記事:
▬▬▬▬▬▬

アラン・カルデク,心霊術の草分け
ブラジルの「目ざめよ!」通信員
「私はカルデク派です」。ブラジルのエホバの証人は家から家を訪問している時にそのような言葉を耳にすることがあります。「私は心霊術の福音書を読んでいます。アラン・カルデク,ご存じでしょう?」と,親しみを込めてエホバの証人に語りかける人も少なくありません。ほとんどの場合にはそれがきっかけとなり,誠実で活発な会話が続きます。
しかし,アラン・カルデクとはだれでしょうか。大抵の英語の百科辞典はこの名前を見出し語としては掲げていませんが,数え切れないほど多くの人にとって,この人は現代的な心霊術の草分けであり,それを集大成した人なのです。この人の著述は,超自然の力の表われと受け取られています。その書物が広い範囲に流布しているブラジルでは特にそう言えます。
ポルトガル語の百科辞典の双璧をなす「グランデ・エンシクロページア・デルタ・ラフーズ」と「エンシクロページア・ミラドール・インテルナシオナル」によれば,アラン・カルデクとは,1804年に生まれ1869年に没したフランスの著述家,イポリート・レオン・ドゥニザール・リバーユのペンネームであるとされています。この人はリヨンで生まれ,10歳の時にスイスに留学し,そこで教育改革者ペスタロッチの門下に入りました。1824年にはパリで教育活動に専念し,やがてフランス自然科学王立アカデミーの会員になりました。

▬▬▬▬▬▬

提供データ:
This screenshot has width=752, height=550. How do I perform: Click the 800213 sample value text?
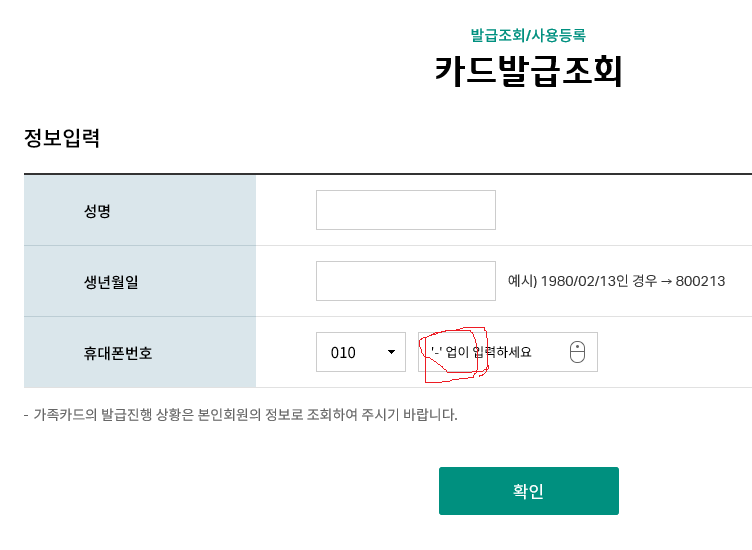700,282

▬▬▬▬▬▬

依頼事項:
a – 心霊術の草分けについての記事を、「アラン・カルデク,心霊術の草分け」から「誠実で活発な会話が続きます。」までを含めて、「エホバの証人」を「訪問者」に置き換えて編集してください。
b – アラン・カルデクについての記事によると、スイスに留学した彼はだれの門下に入りましたか。
c – アラン・カルデクについての記事を、最後の文の後から書き継いでください。

課題別の回答:
a –
アラン・カルデク,心霊術の草分け
ブラジルの「目ざめよ!」通信員
「私はカルデク派です」。ブラジルの訪問者は家から家を訪問している時にそのような言葉を耳にすることがあります。「私は心霊術の福音書を読んでいます。アラン・カルデク,ご存じでしょう?」と,親しみを込めて訪問者に語りかける人も少なくありません。ほとんどの場合にはそれがきっかけとなり,誠実で活発な会話が続きます。

b – 教育改革者ペスタロッチの門下に入りました。

c –
1854年にリバーユは,19世紀半ばに流行していたある娯楽を紹介されました。それは,肉体を離れた霊たちと交信しようとする試みでした。同氏は翌年にテーブルが回転する現象や霊媒による文字の筆記も目撃し,死者の不滅の魂が住む霊界の存在と,それらの霊たちと交信できることを確信するに至りました。目に見えない霊の勢力は時を移さず,リバーユを格好の道具として用い始めました。
氏と“親しい霊”は,氏が以前生存していたのはドルイドの時代で,ゴール地方におり,アラン・カルデクという名前だったことを知らせました。さらに霊たちは霊媒を通じ,「神慮によって定められた,宇宙的な顕現の時が到来した。神の奉仕者,また神のご意志を行なう者として,人間を教えかつ啓発し,人類を再生させる新時代を開くのは自分たちの責任である」と宣言しました。
これらすべてから深い感銘を受けたリバーユは,心霊術者の友人から提供された,霊媒が書いた膨大な量の著述を整理する仕事に取りかかりました。交霊会にも定期的に出るようになりました。常時幾つもの質問を携えてゆくのですが,それらの質問には「正確で深遠な,そして論理的な仕方」で解答が与えられました。霊媒を通して活動する「真理の霊」によってきちんと「校正された」これらの資料全体は1857年に,アラン・カルデクの名で処女作「オ・リーブロ・ドス・エスピーリトス」(霊たちに関する本)に公表されました。
当初リバーユは「人間の魂にすぎない霊たちには,卓越した知識も知恵もない。彼らの知性は自分が遂げてきた進歩に依存しており,彼らの意見は人間としての意見にすぎない」ということを明らかにしました。霊媒として書いた著書の中でリバーユは終始,優れた霊と劣った霊,良い霊と悪い霊,下位の霊,邪悪で反逆的な霊,さまよう霊,粗野な霊,不正直な霊に言及しています。それらの霊たちは,ソクラテス,ユリウス・カエサル,アウグスティヌス,シャルルマーニュ,ジョージ・ワシントン,モーツァルト,ナポレオンなどの有名な名前で霊媒に現われています。リバーユは自著「心霊術とは何か」の中で,ある霊たちは「うそつきで,偽善的で,邪悪で,意地が悪く」,下品な言葉にたけている,とも述べています。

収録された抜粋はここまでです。